(Consignes de l'exercice)
A) Répondez à ces questions d'après l'entretien avec Sylvie Mongin-Algan.
(i) En quelle année le collectif Les Trois-Huit s'est-il vu confier un nouveau théâtre ?
(ii) Dans quelle salle le projet Trente est-il né ?
(iii) Combien de nationalités peut-on rencontrer en quatre rues dans le quartier ?
B) Dans l'entretien avec Sylvie Mongin-Algan, réécrivez plus brièvement le paragraphe qui commence par « Je suis metteuse en scène » en conservant ses faits principaux.
C) Écrivez la suite de l'entretien avec Sylvie Mongin-Algan, à partir de sa dernière phrase.

(Texte fourni)
= = =
« Créer une nébuleuse de théâtre »
Par Trina Mounier
Les Trois Coups
Cette grande artiste est déterminée et modeste. Sylvie Mongin-Algan a créé des spectacles qui ont fait date et formé des générations de jeunes comédiens au sein d’un dispositif original, le Théâtre compagnonnage. Elle a en outre participé à un collectif d’artistes dont la longévité étonne et qui s’est vu confier, par la ville de Lyon, la direction d’un théâtre. Toujours dans la discrétion.
Comment vous présenteriez-vous le NTH8, Nouveau Théâtre du huitième ?
Je suis metteuse en scène au sein d’un collectif d’artistes, Les Trois-Huit, compagnie de théâtre, où expérimentation et création vont de pair. Créé au début des années 1990, celui-ci s’est vu confier, en 2003, par la ville de Lyon, la Drac, la région, un nouveau théâtre qui s’est créé dans un quartier plutôt sous-équipé culturellement. Les Trois-Huit y développent un projet autour de plusieurs axes : la création contemporaine, une grande proximité avec le territoire d’où on part pour explorer le monde, d’autres pays, d’autres langues.
Parallèlement nous sommes soutenus en raison de notre association avec d’autres équipes artistiques, non pas sur une création, mais sur plusieurs années, pour nouer des convergences ou montrer des expérimentations très différentes des nôtres. Le NTH8 est un lieu de fabrication de théâtre où s’élaborent de nombreuses pratiques, marqué par un authentique brassage des générations et un véritable ancrage local.
Quand vous parlez d’ouverture sur le monde, vous pensez par exemple au lien que vous avez avec le Mexique ?
C’en est un exemple. Mais il s’élargit à toute l’Amérique du sud : Argentine, Brésil, Chili, Uruguay à travers un projet (Trente) qui est né en France, en lien avec l’association H/F, dans la salle des mariages de la mairie du huitième arrondissement de Lyon. J’ai déployé ce projet qui était militant à l’origine en m’adressant à chaque fois à une artiste d’un pays d’Amérique latine qui réunit autour d’elle un groupe de comédiennes, de chorégraphes. Nous créons ensemble un texte qu’ensuite elles poursuivent dans des démarches propres. Parfois, c’est l’inverse, par exemple quand j’ai rencontré l’autrice mexicaine Ximena Escalante : j’ai créé en France ses textes (lire la critique de Je crie), puis d’autres auteurs mexicains. Maintenant un pôle s’est créé sur ces écritures mexicaines et il est complètement autonome.
De son côté, Vincent Bady travaille avec Simon Grangeat, Claire Rengade, Julie Rossello-Rochet et des auteurs burkinabés qu’il fait se croiser. C’est très riche pour les compagnons. On se nourrit d’ailleurs et on fait connaître ce que nous faisons par des allers-retours. Ce que fait Anne de Boissy, avec la langue des signes, c’est aussi un ailleurs, un voyage dans une autre culture. Alizée Bingöllü, elle, travaille sur la langue perdue de son père. Le quartier nous y pousse car, en quatre rues, on peut rencontrer 27 nationalités. Il nous offre une véritable ouverture sur le monde.
= = =
(Données fournies)

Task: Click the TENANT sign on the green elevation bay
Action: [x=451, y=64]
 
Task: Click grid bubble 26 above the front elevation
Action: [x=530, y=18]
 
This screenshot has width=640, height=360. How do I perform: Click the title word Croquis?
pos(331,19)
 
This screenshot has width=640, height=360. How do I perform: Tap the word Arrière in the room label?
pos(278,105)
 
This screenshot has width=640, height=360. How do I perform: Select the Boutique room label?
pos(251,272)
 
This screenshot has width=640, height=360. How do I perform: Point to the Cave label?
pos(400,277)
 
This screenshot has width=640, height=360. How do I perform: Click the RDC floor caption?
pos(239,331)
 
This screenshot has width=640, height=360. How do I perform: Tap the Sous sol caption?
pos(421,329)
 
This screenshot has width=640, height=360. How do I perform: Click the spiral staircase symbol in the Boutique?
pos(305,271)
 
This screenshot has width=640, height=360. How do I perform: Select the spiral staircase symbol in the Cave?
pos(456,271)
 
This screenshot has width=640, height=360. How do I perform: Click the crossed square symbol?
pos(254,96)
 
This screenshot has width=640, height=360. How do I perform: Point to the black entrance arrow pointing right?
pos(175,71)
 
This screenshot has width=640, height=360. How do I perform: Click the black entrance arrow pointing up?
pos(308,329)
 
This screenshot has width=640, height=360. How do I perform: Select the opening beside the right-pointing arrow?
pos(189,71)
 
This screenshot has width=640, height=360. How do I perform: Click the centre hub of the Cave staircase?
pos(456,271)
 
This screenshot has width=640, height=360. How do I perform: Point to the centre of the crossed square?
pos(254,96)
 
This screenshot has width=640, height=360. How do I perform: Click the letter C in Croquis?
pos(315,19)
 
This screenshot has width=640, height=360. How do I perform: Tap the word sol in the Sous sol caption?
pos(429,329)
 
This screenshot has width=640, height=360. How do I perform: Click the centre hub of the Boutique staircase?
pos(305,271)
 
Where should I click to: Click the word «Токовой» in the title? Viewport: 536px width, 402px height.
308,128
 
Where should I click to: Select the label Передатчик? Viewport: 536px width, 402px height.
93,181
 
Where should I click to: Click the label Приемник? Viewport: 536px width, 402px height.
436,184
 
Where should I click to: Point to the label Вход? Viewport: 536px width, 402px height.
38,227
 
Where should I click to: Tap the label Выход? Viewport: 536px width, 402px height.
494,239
= = =
(Réponses attendues)
A)
(i) En 2003.
(ii) Dans la salle des mariages de la mairie du huitième arrondissement de Lyon.
(iii) 27 nationalités.

B) Metteuse en scène, je travaille au sein des Trois-Huit, un collectif d'artistes et une compagnie de théâtre né au début des années 1990 qui associe expérimentation et création. En 2003, la ville de Lyon, la Drac et la région lui ont confié un nouveau théâtre, situé dans un quartier plutôt sous-équipé culturellement. Le projet y repose sur la création contemporaine et sur une grande proximité avec le territoire, point de départ pour explorer d'autres pays et d'autres langues.

C)
Ce travail peut donc se continuer, en période de confinement. J’imagine que, d’ordinaire, vous ne passez pas votre temps dans les avions ?
Tout ce qui est de la pratique théâtrale, qui se fait avec des corps réunis dans un espace, est évidemment suspendu. En revanche, c’est aussi simple de travailler avec l’Argentine qu’avec Lyon. Cela ne m’empêche pas de faire avancer les projets, d’échanger. On travaille, donc, on ne s’est pas mis en chômage partiel.
Bien sûr, on se pose la question de tout ce qui n’a pas pu se faire au théâtre, pour imaginer comment le reporter, tenir nos engagements vis-à-vis des artistes, mais aussi en ce qui concerne les ateliers sur le territoire. Éviter que ce qui avait été imaginé ne se perde représente un gros travail.
Entre proche et lointain
Pouvez-vous nous parler de votre travail de metteuse en scène ?
Depuis une dizaine d’années, je me suis engagée avec les pays d’Amérique latine, mais aussi l’Espagne. Je ne parlais pas cette langue. Je l’ai apprise quand j’ai découvert Ximena Escalante et c’est rapidement devenu très important que je puisse échanger avec elle dans sa langue. Quelque chose d’étrange s’est d’ailleurs produit en moi par rapport à l’espagnol, ça m’a bouleversée, déplacée, dans mon rapport au monde.
À propos du projet Trente, je suis partie d’une nouvelle de l’autrice argentine Alicia Kozameh qui a été détenue politique sous Videla et qui raconte 24 heures de la vie de trente prisonnières politiques dont elle faisait partie. Il n’y a pas de « je » dans son texte, mais trente prénoms de femmes qui prennent la parole. J’ai d’abord créé cette nouvelle en France dans le cadre de H/F, puis au Chili, dans trois endroits différents, donc trois versions différentes. Chaque fois, il s’agit d’un atelier-réalisation, je suis en contact avec une artiste du pays qui réunit un groupe de femmes et de trans.
Ce texte est très fort, quelle que soit la langue dans laquelle on le travaille. Chaque fois, il déclenche d’autres histoires de solidarité féminine et raconte comment on échappe à la tragédie par la gaité. Chaque fois il permet à des artistes de poursuivre sur leur propre lien à la dictature ou à l’enfermement, ce qui résonne particulièrement en ces périodes de confinement.
Quand pourrons-nous découvrir Trente ?
Si chaque fois le projet m’échappe, je le récupère toujours à un moment pour lui donner une tournure professionnelle, créer des passerelles. Au bout du compte, toutes ces expressions pourraient se retrouver pour un festival, pourquoi pas Sens interdits. C’est un projet totalement « extra-ordinaire », dont l’inachèvement même constitue le but, fait pour être refait ailleurs.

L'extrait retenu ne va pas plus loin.